If numbering seems off, delete the .eqs.json cache and re-run to force re-extraction.
The memory file .memory.md is generated.

Available scripts

Scripts are located at the skill's directory (~/.claude/skills/arxiv-reading/scripts/). Always reference them by absolute path.

Script	Purpose	Usage
`fetch.py`	Download ar5iv HTML for an arXiv ID	`python3 <skill-dir>/scripts/fetch.py --out-dir <user-working-dir>/arxiv-reading <arxiv-id>`
`extract_eqs.py`	Extract LaTeX equations as JSON from HTML	`python3 <skill-dir>/scripts/extract_eqs.py <user-working-dir>/arxiv-reading/<id>.html`
`extract_sections.py`	List sections or extract a section's content	`python3 <skill-dir>/scripts/extract_sections.py <user-working-dir>/arxiv-reading/<id>.html ["Section Name"]`
`latex_simplify.py`	Convert LaTeX math to readable plain text	`python3 <skill-dir>/scripts/latex_simplify.py "<latex>"`

Cache files

All cache files live under <user-working-dir>/arxiv-reading/. The latex_simplify_cache.json lives in ~/.cache/arxiv-reading/ (shared across all projects).

Cache file	Content	Created by
`<arxiv-id>.html`	Raw ar5iv HTML	`fetch.py`
`<arxiv-id>.eqs.json`	Extracted equations with tex, context, numbers	`extract_eqs.py`
`<arxiv-id>.sections.json`	Section list with titles and offsets	`extract_sections.py`
`<arxiv-id>.sections_content.json`	All section content as `{title: plain_text}`	`extract_sections.py` (content mode)
`~/.cache/arxiv-reading/latex_simplify_cache.json`	LaTeX→plain-text lookup table (MD5-keyed)	`latex_simplify.py`

Cache invalidation

To force re-extraction from HTML, delete the corresponding cache file (e.g., rm <arxiv-id>.eqs.json). The scripts will re-extract and re-cache on next run.

Notes

All cache files are read/written under <user-working-dir>/arxiv-reading/ — the arxiv-reading/ directory in the user's session working directory, not the skill's installation directory.
The shell environment $PWD and Python os.getcwd() may point to the skill's directory. Do not rely on them. Always substitute <user-working-dir> with the absolute path from the conversation context.

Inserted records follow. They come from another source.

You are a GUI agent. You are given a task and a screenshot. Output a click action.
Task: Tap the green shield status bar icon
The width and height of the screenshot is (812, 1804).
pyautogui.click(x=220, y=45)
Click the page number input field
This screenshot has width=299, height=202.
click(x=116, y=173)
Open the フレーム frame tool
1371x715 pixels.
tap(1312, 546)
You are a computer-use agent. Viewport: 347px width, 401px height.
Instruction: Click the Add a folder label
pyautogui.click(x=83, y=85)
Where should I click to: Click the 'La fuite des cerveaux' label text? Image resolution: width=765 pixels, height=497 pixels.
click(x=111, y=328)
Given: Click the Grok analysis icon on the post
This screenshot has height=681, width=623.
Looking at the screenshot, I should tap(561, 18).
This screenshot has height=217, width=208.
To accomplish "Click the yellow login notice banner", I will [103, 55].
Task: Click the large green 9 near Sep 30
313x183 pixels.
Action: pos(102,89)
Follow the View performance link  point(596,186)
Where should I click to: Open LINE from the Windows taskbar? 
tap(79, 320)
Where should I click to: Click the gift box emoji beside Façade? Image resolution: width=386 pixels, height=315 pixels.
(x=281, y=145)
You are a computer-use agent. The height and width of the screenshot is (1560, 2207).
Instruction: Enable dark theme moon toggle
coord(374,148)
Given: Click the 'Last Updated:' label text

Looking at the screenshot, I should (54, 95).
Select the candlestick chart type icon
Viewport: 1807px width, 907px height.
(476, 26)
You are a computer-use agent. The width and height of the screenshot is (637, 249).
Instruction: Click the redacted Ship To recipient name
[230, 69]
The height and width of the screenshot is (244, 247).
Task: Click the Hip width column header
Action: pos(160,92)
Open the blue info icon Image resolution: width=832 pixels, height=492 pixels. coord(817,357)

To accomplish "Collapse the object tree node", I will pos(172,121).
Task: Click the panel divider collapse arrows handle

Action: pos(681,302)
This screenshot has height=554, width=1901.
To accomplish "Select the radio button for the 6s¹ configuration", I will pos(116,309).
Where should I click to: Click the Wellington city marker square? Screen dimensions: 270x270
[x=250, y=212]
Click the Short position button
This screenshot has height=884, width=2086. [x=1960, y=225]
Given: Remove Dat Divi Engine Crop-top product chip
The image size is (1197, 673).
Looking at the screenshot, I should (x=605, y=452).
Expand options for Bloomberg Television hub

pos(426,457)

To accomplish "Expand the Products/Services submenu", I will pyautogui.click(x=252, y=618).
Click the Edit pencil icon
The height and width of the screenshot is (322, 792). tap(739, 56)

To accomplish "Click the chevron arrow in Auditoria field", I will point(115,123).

If requests is not installed, use curl as a fallback:

mkdir -p "<user-working-dir>/arxiv-reading"
curl -sL "https://ar5iv.labs.arxiv.org/html/<id>" -o "<user-working-dir>/arxiv-reading/<id>.html"

For PDF-only papers (no ar5iv), inform the user and suggest an alternative download method.
ar5iv HTML files contain massive MathML markup. Running grep on them produces enormous output that gets persisted to disk, triggering permission prompts.